■ AUFGABE ■
Gib aus dem Textabschnitt über die Tour-DVD mit Udo Lindenberg eine Passage wörtlich wieder. Beginne bei den Worten „Steve Braun“ und höre nach „diesen nicht mehr!“ auf.

■ TEXTABSCHNITT ■
Mit UDO LINDENBERG auf Tour - Deutschland
im März 2012
Ein Roadmovie von Hannes Rossacher
Mit Udo Lindenberg auf Tour Spielzeit: 120:00
Medium: DVD
Technik
Disc-Type: DVD-9
Bildformat: Pal, 16:9
Tonformat Roadmovie: DD Stereo, DD 5.1, DTS 5.1
Tonformat Bonusmaterial: DD Stereo
Regioncode: 2
Sprache: Deutsch
Label: Warner Music/Starwatch, 2012
Stil: Deutschrock


Review vom 01.02.2013


Steve Braun
Wow, sagt man sich nach dem gut 93-minütigen Hauptfilm! Wow, aber war da nicht noch was?? Man muss das filmische Meisterwerk des österreichischen Szenestars Hannes Rossacher schon zweimal schauen, um zu verstehen, dass es nicht einfach ein 'Making of... Ich mach mein Ding', also eine klassische Bonus-DVD zu einem Konzertfilm ist... und erst dann vermisst man eben diesen nicht mehr!

■ AUSGEWÄHLTE ZEILEN ■

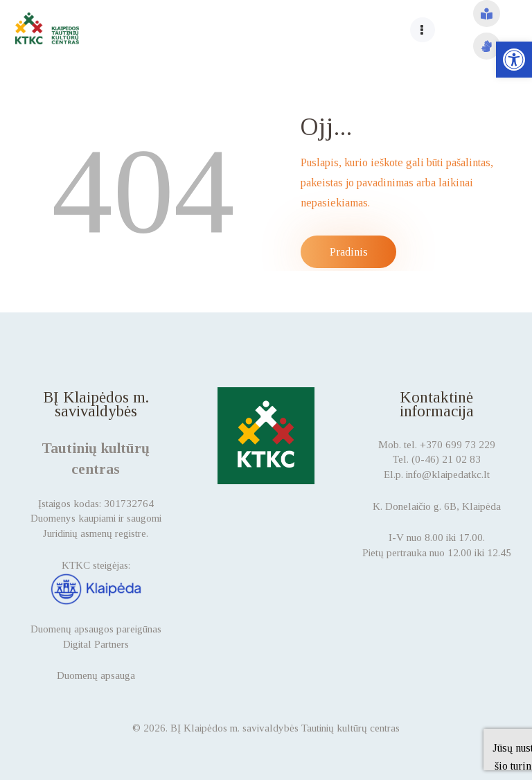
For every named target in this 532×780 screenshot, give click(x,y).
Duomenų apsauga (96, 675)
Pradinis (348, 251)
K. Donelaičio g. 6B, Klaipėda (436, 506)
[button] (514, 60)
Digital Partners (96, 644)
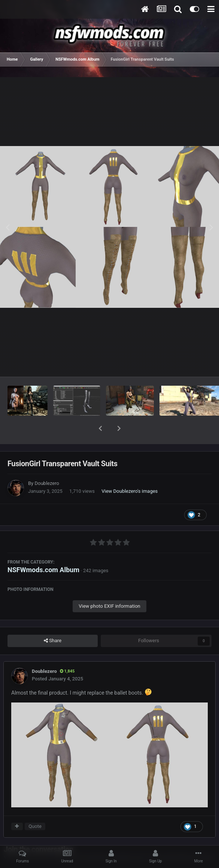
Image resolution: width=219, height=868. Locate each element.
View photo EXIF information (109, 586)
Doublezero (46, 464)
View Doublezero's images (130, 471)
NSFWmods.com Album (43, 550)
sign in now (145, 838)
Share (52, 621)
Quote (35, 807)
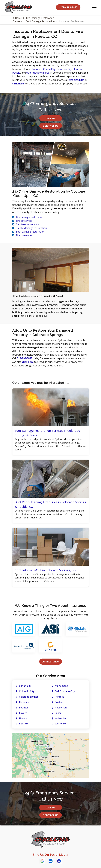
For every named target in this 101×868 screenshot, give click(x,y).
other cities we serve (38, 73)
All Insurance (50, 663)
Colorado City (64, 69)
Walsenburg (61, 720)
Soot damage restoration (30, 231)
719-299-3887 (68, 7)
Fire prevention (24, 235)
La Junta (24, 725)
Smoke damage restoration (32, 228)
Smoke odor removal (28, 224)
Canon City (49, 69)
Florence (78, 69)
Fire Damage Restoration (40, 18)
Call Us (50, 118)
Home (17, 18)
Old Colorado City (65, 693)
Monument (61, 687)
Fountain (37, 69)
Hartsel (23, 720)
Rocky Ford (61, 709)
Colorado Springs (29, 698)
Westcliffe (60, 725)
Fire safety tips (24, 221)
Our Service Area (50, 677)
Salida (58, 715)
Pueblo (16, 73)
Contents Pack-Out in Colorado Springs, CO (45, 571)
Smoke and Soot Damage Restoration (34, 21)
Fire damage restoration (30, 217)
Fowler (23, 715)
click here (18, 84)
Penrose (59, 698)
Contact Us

* * *

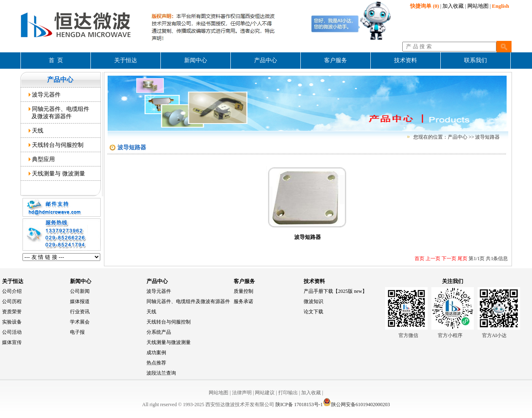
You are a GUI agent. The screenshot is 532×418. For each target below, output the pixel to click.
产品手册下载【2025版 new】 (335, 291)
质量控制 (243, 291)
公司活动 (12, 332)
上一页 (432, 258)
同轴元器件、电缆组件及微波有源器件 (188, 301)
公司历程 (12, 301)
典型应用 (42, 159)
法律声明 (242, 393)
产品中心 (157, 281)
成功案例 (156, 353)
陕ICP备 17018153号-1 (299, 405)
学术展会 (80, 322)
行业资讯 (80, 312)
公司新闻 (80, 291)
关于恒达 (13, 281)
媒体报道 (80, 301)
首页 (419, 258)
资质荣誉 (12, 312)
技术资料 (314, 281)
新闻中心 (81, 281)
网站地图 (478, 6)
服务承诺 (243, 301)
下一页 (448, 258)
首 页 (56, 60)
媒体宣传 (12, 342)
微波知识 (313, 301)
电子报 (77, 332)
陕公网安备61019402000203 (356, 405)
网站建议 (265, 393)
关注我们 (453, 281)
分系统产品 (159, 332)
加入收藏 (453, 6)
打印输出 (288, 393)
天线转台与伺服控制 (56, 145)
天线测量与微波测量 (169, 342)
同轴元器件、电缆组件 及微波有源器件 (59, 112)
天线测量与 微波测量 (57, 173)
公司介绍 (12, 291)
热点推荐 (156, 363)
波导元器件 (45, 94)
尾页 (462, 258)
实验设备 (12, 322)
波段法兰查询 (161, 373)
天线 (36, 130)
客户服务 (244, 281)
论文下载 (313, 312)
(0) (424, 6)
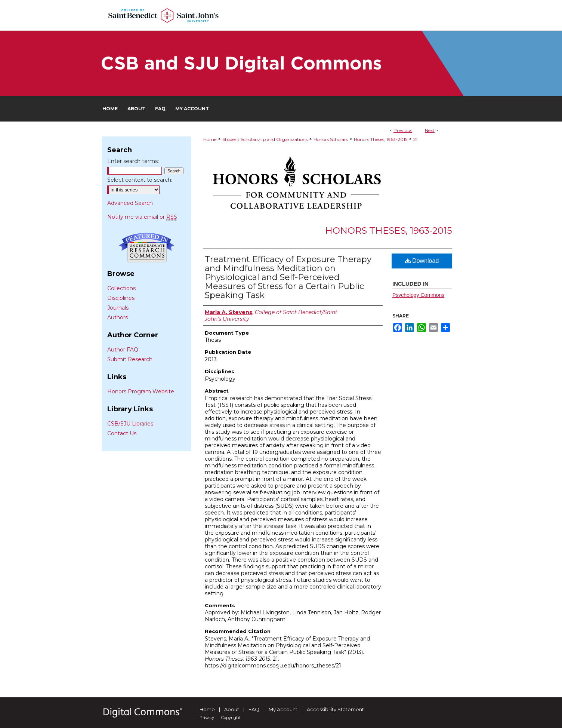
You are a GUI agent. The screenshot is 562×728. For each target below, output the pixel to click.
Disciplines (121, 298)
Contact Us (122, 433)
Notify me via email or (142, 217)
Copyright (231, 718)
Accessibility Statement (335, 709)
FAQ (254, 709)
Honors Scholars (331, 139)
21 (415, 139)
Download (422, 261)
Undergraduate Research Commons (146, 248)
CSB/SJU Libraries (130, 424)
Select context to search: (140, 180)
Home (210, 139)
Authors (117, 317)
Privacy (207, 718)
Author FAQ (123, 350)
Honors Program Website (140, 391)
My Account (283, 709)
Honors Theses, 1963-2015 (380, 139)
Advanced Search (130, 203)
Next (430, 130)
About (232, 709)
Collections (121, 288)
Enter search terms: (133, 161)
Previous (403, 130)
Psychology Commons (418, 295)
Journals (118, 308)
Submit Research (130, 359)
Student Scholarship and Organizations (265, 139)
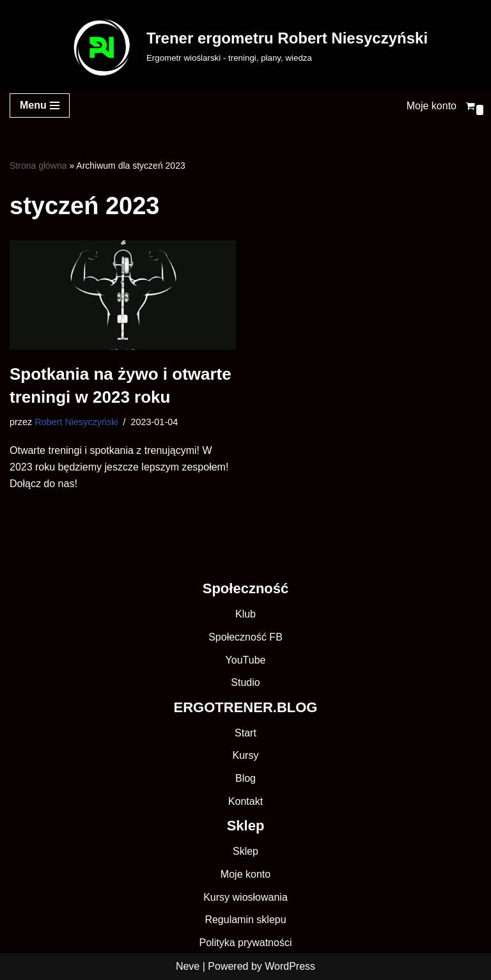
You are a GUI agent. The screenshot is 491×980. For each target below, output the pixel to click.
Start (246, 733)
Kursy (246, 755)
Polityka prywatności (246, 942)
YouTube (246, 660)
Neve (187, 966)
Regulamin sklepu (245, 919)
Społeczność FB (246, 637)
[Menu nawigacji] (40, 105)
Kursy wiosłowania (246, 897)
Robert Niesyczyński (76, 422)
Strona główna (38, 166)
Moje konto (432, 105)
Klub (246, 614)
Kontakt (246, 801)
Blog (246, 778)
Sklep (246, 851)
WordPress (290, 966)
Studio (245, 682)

==

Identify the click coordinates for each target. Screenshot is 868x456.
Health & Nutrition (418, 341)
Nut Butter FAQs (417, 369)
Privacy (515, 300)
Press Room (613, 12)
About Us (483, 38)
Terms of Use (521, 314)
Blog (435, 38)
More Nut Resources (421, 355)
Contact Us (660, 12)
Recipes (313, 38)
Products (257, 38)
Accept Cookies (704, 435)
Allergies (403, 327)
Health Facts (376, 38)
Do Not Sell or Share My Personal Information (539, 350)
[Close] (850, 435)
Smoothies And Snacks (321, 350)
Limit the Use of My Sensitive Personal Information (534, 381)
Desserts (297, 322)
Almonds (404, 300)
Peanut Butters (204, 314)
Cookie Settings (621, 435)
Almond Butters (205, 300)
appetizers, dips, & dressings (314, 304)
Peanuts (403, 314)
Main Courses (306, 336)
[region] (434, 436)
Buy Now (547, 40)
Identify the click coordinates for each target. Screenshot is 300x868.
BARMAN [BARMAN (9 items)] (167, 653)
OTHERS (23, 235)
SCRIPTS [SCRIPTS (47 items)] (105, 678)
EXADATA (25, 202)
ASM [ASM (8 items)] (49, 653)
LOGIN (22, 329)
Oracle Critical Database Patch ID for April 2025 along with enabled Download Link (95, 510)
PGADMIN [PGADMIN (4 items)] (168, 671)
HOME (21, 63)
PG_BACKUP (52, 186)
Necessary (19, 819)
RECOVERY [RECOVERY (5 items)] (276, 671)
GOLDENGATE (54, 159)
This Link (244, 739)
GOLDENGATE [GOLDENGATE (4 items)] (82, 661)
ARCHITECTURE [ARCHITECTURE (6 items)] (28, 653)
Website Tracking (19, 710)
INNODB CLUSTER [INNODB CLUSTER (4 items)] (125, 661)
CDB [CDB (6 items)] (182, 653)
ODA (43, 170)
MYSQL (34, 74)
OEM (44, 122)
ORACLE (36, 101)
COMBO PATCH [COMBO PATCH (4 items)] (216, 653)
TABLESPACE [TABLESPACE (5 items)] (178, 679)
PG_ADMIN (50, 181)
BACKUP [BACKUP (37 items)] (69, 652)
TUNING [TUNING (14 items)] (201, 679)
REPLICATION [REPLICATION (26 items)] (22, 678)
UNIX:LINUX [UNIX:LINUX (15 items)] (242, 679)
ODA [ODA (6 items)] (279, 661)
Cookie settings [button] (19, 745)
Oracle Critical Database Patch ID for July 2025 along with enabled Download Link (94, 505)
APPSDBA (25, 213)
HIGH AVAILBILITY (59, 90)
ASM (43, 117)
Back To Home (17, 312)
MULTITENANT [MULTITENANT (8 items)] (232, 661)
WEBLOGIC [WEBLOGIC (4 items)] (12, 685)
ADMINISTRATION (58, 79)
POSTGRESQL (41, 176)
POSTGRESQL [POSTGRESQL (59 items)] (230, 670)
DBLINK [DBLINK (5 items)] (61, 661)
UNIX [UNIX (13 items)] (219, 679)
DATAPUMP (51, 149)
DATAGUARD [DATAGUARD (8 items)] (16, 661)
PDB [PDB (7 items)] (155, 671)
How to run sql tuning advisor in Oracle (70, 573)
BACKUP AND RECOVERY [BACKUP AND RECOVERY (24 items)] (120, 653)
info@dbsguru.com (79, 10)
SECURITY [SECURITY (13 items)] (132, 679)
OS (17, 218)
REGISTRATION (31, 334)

■ LÖSUNG ■
Steve Braun
Wow, sagt man sich nach dem gut 93-minütigen Hauptfilm! Wow, aber war da nicht noch was?? Man muss das filmische Meisterwerk des österreichischen Szenestars Hannes Rossacher schon zweimal schauen, um zu verstehen, dass es nicht einfach ein 'Making of... Ich mach mein Ding', also eine klassische Bonus-DVD zu einem Konzertfilm ist... und erst dann vermisst man eben diesen nicht mehr!